Querying data APIs

After creating a data model, you would like to ask questions to it, i.e., run queries against this data model. This page describes the common concepts of querying Cube through its data APIs.

All queries share the same query defaults and each query fall into one of query types.

Query defaults

The following defaults apply to all queries run by Cube.

Order

By default, for REST API and GraphQL API queries, Cube will apply ordering to any query that does not set it explicitly. The default heuristics are to sort the result set by a time dimension, if any; otherwise, sort it by the first measure, if any; otherwise, sort it by the first dimension, if any. These heuristics provide a result set that works great for most data visualization purposes. You can opt out from default ordering by passing an empty array ([]) object as order.

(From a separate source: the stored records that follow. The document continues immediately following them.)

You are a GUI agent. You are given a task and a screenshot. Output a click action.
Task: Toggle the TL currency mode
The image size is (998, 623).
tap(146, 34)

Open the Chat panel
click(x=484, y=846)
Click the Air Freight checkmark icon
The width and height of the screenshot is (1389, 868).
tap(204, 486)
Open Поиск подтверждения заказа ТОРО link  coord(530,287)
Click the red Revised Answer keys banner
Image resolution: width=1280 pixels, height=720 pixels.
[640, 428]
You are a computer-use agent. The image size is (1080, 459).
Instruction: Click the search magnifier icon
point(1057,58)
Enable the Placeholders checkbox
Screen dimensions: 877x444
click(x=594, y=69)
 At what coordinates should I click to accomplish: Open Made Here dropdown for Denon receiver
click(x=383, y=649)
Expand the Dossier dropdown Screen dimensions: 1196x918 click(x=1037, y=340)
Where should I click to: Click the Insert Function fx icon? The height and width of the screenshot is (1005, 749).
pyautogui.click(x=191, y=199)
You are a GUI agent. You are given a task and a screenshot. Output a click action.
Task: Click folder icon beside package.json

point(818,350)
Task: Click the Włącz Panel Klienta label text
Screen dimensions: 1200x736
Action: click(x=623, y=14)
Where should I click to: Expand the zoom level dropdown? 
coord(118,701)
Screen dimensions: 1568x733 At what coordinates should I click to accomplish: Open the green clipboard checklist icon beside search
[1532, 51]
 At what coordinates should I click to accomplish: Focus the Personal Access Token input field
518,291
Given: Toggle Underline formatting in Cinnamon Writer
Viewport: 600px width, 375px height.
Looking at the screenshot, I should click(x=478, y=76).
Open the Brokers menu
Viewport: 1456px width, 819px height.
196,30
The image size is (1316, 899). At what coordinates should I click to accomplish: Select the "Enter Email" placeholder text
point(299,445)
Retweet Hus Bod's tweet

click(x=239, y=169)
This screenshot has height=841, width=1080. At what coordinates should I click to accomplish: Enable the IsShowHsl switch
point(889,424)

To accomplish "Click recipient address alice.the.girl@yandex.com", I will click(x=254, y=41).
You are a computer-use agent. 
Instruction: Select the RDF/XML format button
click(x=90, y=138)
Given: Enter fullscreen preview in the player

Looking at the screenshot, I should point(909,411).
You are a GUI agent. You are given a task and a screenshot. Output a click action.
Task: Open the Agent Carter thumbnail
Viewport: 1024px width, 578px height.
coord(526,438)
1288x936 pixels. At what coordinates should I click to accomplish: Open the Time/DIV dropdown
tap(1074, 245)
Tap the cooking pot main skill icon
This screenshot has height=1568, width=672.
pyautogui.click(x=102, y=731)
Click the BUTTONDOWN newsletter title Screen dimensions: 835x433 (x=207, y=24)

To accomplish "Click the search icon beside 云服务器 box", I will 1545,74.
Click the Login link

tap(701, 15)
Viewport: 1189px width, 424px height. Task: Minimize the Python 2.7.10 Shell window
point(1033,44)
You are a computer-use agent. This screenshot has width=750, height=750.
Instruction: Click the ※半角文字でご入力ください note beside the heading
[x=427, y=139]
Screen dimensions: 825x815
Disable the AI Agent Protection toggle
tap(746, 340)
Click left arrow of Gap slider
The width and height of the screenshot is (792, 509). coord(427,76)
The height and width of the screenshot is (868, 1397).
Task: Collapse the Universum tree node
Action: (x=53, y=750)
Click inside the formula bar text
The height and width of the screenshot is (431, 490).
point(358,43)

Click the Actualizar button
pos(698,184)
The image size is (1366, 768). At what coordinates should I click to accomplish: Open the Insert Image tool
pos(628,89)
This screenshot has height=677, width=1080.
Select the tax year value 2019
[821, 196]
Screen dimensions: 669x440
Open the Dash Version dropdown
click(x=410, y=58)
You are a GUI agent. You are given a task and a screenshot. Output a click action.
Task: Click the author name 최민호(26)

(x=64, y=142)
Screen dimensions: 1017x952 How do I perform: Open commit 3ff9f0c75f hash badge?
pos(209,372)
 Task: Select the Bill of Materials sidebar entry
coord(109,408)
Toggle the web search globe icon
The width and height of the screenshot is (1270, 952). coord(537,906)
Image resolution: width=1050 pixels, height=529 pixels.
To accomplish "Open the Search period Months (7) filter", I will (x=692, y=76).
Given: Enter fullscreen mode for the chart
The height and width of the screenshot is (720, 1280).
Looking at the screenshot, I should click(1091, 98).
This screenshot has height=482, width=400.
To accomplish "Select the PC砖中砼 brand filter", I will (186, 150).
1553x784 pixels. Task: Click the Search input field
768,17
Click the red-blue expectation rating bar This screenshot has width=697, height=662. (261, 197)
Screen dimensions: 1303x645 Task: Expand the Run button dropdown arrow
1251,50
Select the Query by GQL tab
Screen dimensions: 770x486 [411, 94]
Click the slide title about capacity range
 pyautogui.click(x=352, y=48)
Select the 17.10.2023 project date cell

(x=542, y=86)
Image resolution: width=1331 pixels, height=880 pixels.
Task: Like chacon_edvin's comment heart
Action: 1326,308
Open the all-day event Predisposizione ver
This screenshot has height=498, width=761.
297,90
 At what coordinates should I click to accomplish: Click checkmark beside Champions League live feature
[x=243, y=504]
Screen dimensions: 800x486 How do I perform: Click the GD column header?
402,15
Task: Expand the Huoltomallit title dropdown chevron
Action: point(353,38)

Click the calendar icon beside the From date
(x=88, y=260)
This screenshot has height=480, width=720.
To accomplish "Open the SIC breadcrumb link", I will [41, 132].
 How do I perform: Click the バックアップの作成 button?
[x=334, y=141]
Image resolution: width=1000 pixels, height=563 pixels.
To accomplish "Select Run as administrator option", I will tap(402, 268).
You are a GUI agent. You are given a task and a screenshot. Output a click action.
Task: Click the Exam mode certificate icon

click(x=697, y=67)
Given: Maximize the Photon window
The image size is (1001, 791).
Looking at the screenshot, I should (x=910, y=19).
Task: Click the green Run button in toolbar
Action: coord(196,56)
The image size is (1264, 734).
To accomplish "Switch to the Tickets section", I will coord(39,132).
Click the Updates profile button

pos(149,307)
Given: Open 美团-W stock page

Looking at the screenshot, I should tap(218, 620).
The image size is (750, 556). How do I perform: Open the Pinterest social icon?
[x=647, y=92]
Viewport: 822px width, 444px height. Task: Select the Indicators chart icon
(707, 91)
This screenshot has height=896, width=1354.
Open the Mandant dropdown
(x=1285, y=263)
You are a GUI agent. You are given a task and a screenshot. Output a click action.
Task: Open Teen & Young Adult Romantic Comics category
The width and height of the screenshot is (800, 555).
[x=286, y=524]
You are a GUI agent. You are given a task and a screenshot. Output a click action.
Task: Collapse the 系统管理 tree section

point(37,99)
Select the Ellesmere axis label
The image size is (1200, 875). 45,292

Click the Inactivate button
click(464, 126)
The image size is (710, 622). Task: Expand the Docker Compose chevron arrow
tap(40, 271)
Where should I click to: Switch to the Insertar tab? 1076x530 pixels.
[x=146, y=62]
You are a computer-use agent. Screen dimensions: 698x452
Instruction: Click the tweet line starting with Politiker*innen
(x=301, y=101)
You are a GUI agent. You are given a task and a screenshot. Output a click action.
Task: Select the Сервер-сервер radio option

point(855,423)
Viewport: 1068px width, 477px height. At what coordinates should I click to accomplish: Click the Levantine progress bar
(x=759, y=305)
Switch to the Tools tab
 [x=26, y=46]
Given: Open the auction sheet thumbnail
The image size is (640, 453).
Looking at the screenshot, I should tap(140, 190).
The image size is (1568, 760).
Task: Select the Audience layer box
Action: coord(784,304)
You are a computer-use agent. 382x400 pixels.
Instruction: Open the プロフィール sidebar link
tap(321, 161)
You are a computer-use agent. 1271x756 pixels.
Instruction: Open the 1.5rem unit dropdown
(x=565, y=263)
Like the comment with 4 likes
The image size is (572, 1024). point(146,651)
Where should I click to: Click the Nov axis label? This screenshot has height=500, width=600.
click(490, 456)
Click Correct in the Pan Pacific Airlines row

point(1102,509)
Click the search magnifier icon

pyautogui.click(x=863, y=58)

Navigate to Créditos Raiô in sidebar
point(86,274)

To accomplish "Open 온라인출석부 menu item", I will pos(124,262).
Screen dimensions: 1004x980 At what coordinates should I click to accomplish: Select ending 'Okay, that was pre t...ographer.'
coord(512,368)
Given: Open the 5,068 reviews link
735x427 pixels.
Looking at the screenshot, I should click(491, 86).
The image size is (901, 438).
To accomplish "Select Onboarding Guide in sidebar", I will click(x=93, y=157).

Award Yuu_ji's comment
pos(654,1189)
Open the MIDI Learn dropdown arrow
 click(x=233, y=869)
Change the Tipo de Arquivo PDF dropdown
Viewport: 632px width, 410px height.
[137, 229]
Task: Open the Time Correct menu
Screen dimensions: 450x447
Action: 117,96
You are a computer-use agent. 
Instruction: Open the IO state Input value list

SQL API queries do not get a default ordering in case there's no ORDER BY clause in the query. You can opt in for default ordering for SQL API queries (except for ungrouped ones) by setting CUBESQL_SQL_NO_IMPLICIT_ORDER to false.

Row limit

By default, any query that does not explicitly specify the row limit, will return no more than 10,000 rows in the result set. You can use the CUBEJS_DB_QUERY_DEFAULT_LIMIT environment variable to override it. This serves as a safeguard against data scraping and denial-of-service (DoS) attacks if Cube is exposed to untrusted environments.

The maximum allowed limit is 50,000 rows. You can use the CUBEJS_DB_QUERY_LIMIT environment variable to override it. You can also implement pagination to fetch more rows than the maximum limit. Finally, if you're using the SQL API, you can enable the streaming mode to ignore the maximum row limit.

Time zone

All time-based calculations performed by Cube are time zone-aware.

By default, Cube assumes that time values in your queries (e.g., in date range filters) are in the UTC time zone (opens in a new tab). Similarly, it will use the same time zone for time dimension values in result sets.

You can use the timezone option with REST API or GraphQL API to specify the time zone for a query. Also, you can use the SQL_UTILS context variable to apply the time zone conversion to dimensions that are not used as time dimensions in a query.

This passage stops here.